Document –
^^^^^^^^^^^^^^^^

The Organic Icon
Part I: Exhorting Exclusive Investment in Hand-Painted Iconography
St John of the Ladder in Greenville, SC (OCA) recently caught fire after the dome was struck by lightning. The fire department quickly put out the fire and saved the building from further damage. However, the fire and water damage caused the Pantocrator icon in the dome to come crashing down.
Seraphim O’Keefe, my godfather, is the iconographer at St John of the Ladder. I recently visited the parish to catch-up with him, and I had a wonderful encounter with a man who came to speak with him as well. This man was on the verge of tears as he embraced Seraphim and expressed sorrow for what happened to his work. After we exchanged names and began to chat, this man shared that he came to know Christ through this particular icon and that his salvation had first began to be experienced through his encounter with that image.
These kinds of childlike encounters with Christ through the skilled labor of iconographers is the primary reason I’m encouraging and exhorting my brothers and sisters in the Orthodox Church to exclusively invest in hand-painted icons and murals.
The icon is a work of liturgical art created by humans in the service and love of God and the saints. The theology of the icon could be most succinctly summarized as the experience of the incarnate Christ (the Prototype) through His image (which subsists in the Prototype).1 Because the icon is a work of liturgical art, this naturally means that it belongs exclusively to the work of the people of Christ’s body.
The Church used to gather in the catacombs and yet they made these dark spaces as bright as heaven. They were constrained to particular places and yet transformed those limited boundaries through the limitless potential of God’s grace.
St Theodore the Studite said that “Christ’s image becomes more conspicuous to all when it appears by imprinting itself in materials.”2 There was no mechanical reproduction of icons at this time, and the understanding of St Theodore was that Christ’s image is self-imprinted on the painted icon through the iconographer’s materials. By what means was Christ’s image self-imprinted into materials? The human hand. I do not think it’s even remotely a stretch to conclude that there is a cooperation, a synergy, of God and man in the skilled production of icons. Outsourcing the ministry that was given to us by God through the incarnation of Jesus Christ to machines is like turning away from the good gift of a father. The Church’s support of living iconographers is a reception and reciprocation of God’s love. The human painting of icons is the best means of producing icons. It is by this means, specifically, that Christ’s image is most clearly visible to everyone.
When I write of the organic icon, this is what I mean. By implication, that means anything short of this is inorganic and mechanical sham.

^^^^^^^^^^^^^^^^

Information shown –
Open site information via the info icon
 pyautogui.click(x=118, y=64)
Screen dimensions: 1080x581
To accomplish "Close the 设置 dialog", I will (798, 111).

^^^^^^^^^^^^^^^^

Job –
Continue the text on hand-painted iconography, starting after its last sentence.

Task output –
This implication sometimes makes people uncomfortable or angry. Many of us probably have some sentimental attachments to reproductions we purchase after converting, gifts of icon reproductions given to us by loved ones, or icons purchased as souvenirs from pilgrimages. Cherish those images. I’m not telling anyone they should toss them out. What I am saying is to stop buying them and that Orthodox Christians need to begin phasing out the mechanical reproduction scheme in all its forms.3
My view on this subject invites many questions from readers. The rest of this article, and this series, will address those commonly asked questions. I’m also proposing a number of solutions across this series to demonstrate that it’s not an impossible situation. We are addicted to our capitalism and marketing schemes, getting whatever we want as quickly and as cheaply as possible, and this addiction will only contribute to the decline of the already relatively small number of American iconographers. Failure to address this addiction will also constitute a failure to support the future of Orthodox Christianity in the United States.
Q: “I have icons blessed by _____, surely this means they’re valid and worthy of veneration.”
A: There are four necessary responses to this statement:
The blessing of icons is a foreign and non-apostolic practice,
the rite for the so-called blessing of icons is rooted in an iconoclast argument,
icons, whether organic or sham reproduction, cannot have their blessedness increased nor decreased by the holiness of a person who has applied a rite of blessing or venerated that icon (which is a subtle Donatism),4
and icons are inherently venerable by nature of what they are as images of prototypes.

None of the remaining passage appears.